- **TASK DETAILS**
Only the lines from the one containing "Pool Safety (1131, 1248)" through the one containing "Розыгрыш в день" should be printed, exactly as they appear below, with both ends included.
*** Block opens ***
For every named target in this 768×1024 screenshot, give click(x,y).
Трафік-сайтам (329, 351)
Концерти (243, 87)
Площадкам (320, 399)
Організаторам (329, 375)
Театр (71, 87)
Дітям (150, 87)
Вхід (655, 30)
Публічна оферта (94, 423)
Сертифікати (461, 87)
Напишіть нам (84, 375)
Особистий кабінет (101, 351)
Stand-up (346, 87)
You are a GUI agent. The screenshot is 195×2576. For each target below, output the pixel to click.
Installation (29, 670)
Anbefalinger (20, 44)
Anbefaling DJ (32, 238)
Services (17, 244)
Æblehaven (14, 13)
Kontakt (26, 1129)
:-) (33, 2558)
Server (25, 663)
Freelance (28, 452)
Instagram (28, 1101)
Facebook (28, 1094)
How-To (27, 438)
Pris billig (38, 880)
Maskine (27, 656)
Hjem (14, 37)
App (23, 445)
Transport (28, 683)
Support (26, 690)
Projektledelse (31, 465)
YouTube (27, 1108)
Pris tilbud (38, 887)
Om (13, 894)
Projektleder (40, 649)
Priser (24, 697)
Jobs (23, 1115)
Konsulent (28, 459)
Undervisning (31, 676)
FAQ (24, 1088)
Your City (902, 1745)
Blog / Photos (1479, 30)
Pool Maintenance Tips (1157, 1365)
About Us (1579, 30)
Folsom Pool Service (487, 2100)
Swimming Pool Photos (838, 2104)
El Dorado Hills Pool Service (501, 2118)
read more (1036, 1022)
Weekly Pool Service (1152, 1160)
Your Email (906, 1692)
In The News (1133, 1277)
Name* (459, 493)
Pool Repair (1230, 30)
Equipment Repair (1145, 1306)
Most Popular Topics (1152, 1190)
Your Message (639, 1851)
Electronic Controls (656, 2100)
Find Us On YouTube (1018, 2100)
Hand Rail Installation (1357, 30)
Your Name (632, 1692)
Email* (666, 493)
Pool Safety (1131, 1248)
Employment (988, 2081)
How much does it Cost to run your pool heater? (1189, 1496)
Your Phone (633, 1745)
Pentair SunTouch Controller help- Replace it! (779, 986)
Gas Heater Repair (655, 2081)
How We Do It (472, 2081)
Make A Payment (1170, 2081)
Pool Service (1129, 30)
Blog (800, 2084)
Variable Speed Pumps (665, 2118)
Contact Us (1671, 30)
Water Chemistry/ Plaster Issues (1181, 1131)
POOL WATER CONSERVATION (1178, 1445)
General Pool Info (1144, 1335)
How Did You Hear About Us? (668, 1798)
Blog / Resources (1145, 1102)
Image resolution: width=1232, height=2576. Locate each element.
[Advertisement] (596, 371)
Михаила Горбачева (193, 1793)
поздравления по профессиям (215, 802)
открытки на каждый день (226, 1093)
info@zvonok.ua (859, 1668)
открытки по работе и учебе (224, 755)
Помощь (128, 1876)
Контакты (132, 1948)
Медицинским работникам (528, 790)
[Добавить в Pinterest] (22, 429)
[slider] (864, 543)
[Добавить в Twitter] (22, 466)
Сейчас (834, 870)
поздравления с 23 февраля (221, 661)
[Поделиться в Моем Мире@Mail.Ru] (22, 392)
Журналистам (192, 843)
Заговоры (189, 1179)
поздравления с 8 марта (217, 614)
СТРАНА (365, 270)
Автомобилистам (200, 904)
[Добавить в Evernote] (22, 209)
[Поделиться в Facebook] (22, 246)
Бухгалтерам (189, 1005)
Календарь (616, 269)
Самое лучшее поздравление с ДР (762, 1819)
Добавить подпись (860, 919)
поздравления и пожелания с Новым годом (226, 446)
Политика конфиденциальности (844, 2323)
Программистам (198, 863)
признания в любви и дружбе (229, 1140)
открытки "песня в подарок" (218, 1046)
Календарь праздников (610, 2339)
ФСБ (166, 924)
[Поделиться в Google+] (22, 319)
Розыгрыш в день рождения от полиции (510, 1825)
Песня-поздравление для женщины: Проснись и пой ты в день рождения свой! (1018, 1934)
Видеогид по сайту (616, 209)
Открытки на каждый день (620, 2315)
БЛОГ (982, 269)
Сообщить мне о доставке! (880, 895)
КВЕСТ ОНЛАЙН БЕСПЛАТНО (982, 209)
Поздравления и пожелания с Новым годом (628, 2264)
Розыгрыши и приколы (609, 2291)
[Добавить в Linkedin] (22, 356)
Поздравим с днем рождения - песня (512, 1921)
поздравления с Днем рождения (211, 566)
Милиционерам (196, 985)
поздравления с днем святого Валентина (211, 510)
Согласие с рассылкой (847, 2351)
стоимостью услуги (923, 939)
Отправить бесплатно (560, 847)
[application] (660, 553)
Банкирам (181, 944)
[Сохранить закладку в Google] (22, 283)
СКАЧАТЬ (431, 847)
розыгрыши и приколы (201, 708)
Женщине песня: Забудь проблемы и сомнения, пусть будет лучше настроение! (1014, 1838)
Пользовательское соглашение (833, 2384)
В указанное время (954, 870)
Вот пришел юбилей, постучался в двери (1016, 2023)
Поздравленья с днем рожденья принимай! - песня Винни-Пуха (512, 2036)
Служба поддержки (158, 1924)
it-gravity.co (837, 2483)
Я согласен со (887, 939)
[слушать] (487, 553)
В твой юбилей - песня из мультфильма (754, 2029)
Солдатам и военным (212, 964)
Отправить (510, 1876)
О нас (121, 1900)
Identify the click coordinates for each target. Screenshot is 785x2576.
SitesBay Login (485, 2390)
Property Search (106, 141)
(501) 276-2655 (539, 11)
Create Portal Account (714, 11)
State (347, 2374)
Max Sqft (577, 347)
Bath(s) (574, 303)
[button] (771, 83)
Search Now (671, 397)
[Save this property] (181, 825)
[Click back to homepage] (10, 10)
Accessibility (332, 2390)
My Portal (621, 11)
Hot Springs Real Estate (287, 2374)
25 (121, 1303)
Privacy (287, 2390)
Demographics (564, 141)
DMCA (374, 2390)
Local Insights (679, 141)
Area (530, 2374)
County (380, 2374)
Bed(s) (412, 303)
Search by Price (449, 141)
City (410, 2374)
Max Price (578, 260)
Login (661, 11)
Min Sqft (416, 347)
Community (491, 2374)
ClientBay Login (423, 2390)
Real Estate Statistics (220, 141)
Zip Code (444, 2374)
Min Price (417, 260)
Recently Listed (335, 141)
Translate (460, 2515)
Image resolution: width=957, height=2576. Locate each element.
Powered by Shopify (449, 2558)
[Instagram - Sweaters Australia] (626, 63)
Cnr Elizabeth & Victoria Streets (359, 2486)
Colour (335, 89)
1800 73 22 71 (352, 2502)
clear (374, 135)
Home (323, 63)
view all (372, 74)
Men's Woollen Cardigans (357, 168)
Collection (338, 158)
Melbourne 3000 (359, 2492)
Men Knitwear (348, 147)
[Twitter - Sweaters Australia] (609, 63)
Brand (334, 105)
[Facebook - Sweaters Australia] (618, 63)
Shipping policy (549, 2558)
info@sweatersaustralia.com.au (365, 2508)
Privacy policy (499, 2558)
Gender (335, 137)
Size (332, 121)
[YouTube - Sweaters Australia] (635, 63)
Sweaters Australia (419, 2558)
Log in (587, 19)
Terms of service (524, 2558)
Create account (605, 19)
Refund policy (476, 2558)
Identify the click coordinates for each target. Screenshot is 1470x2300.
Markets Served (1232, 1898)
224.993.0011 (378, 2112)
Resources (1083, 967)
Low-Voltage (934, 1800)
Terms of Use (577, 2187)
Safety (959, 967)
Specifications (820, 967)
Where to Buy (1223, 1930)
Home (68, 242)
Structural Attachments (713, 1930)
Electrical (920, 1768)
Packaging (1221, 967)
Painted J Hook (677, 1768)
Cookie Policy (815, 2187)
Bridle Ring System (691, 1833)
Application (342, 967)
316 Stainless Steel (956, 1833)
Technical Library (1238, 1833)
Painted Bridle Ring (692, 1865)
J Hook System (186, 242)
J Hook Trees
*** Block closes ***
- **RESPONSE AREA**
Pool Safety (1131, 1248)
Employment (988, 2081)
How much does it Cost to run your pool heater? (1189, 1496)
Your Phone (633, 1745)
Pentair SunTouch Controller help- Replace it! (779, 986)
Gas Heater Repair (655, 2081)
How We Do It (472, 2081)
Make A Payment (1170, 2081)
Pool Service (1129, 30)
Blog (800, 2084)
Variable Speed Pumps (665, 2118)
Contact Us (1671, 30)
Water Chemistry/ Plaster Issues (1181, 1131)
POOL WATER CONSERVATION (1178, 1445)
General Pool Info (1144, 1335)
How Did You Hear About Us? (668, 1798)
Blog / Resources (1145, 1102)
Image resolution: width=1232, height=2576. Locate each element.
[Advertisement] (596, 371)
Михаила Горбачева (193, 1793)
поздравления по профессиям (215, 802)
открытки на каждый день (226, 1093)
info@zvonok.ua (859, 1668)
открытки по работе и учебе (224, 755)
Помощь (128, 1876)
Контакты (132, 1948)
Медицинским работникам (528, 790)
[Добавить в Pinterest] (22, 429)
[slider] (864, 543)
[Добавить в Twitter] (22, 466)
Сейчас (834, 870)
поздравления с 23 февраля (221, 661)
[Поделиться в Моем Мире@Mail.Ru] (22, 392)
Журналистам (192, 843)
Заговоры (189, 1179)
поздравления с 8 марта (217, 614)
СТРАНА (365, 270)
Автомобилистам (200, 904)
[Добавить в Evernote] (22, 209)
[Поделиться в Facebook] (22, 246)
Бухгалтерам (189, 1005)
Календарь (616, 269)
Самое лучшее поздравление с ДР (762, 1819)
Добавить подпись (860, 919)
поздравления и пожелания с Новым годом (226, 446)
Политика конфиденциальности (844, 2323)
Программистам (198, 863)
признания в любви и дружбе (229, 1140)
открытки "песня в подарок" (218, 1046)
Календарь праздников (610, 2339)
ФСБ (166, 924)
[Поделиться в Google+] (22, 319)
Розыгрыш в день рождения от полиции (510, 1825)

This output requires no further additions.